Blackman was born in Sydney where he worked for a while as a cadet cartoonist for The Sun newspaper. Following his marriage to the Brisbane-born Barbara, the family moved into an old coach house and loft in Chrystobel Crescent, Hawthorn, in 1951. Already friendly with the artists Danila Vassilieff, Joy Hester, Laurence Hope and Sidney Nolan, Blackman converted the loft into a studio. On daily walks, he discovered that ‘we were surrounded by thousands and thousands of schools and schoolgirls’2 and soon covered the walls with his paintings and drawings, adding to them every day in a frenzy of work. Bearing distinct linear qualities reminiscent of his previous cartoon work, Blackman also utilised strident colours which matched the mood of the local contemporary art scene still affected by ‘the disturbed years that followed World War II (where) change and disorder were in the artistic air. This was a period in which pastoral harmony and tonal recession were challenged by an expressionism which stirred up the look of things, even seemed to court downright ugliness’.3 Using a similar tactic to other paintings in the series, Blackman upsets the perspective in The Sisters through the use of a sharply angled directional line, seen also in The Crossing, 1952; Schoolgirl at Kooyong, 1953; Prone figure, (1953); and the drawing Schoolgirl and Man, 1952. Set against a ground of acid pink, anxiety pervades the side-long glance of the smaller girl as she leads her companion into the blanket coverage of the tree’s foliage, a possible allusion to Barbara’s blindness and her increased need for protection and physical guidance.
Blackman reproduced stanzas from the poem ‘Schoolgirls Hastening’ by the bush poet John Shaw Neilson in the Peter Bray exhibition catalogue – (t)he schoolgirls hastening through the light – but another Neilson poem, ‘The Orange Tree’, seems a more apt beginning: The young girl stood beside me.
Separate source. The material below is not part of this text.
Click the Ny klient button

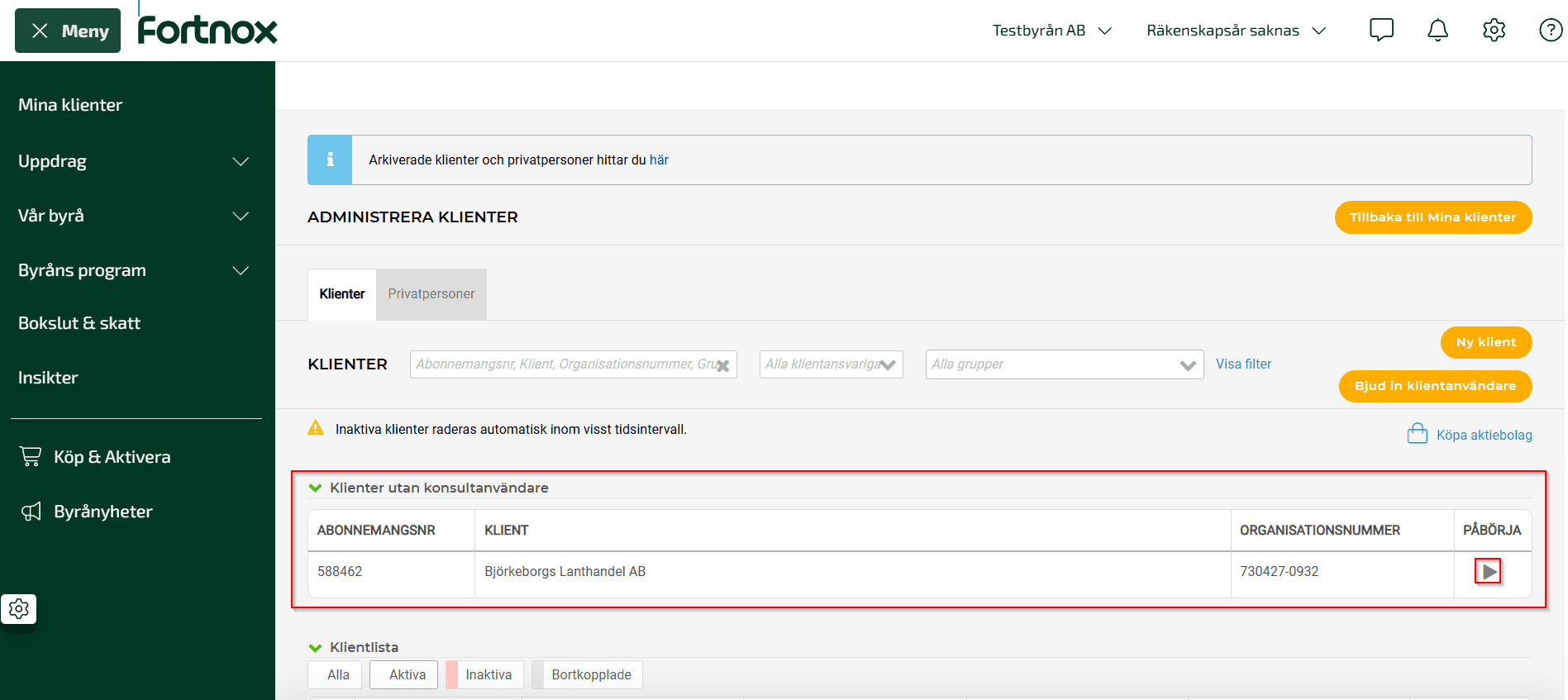(1485, 342)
I / Saw not what her young eyes could see.4 The exhibition attracted much attention and not a little controversy but, as ever, the Herald’s critic Alan McCulloch proved perceptive arguing that ‘Blackman’s concepts are not painterly, or linear, or tonal, they are psychological … at once exciting and extremely stimulating’.5 Of the extended Schoolgirls series , examples are now housed within major institutional collections including the National Gallery of Australia, Canberra, National Gallery of Victoria, Melbourne and the Art Gallery of New South Wales, Sydney; and in significant corporate collections such as Australian Capital Equity (Kerry Stokes), Wesfarmers, as well as the TarraWarra Museum of Art, Victoria.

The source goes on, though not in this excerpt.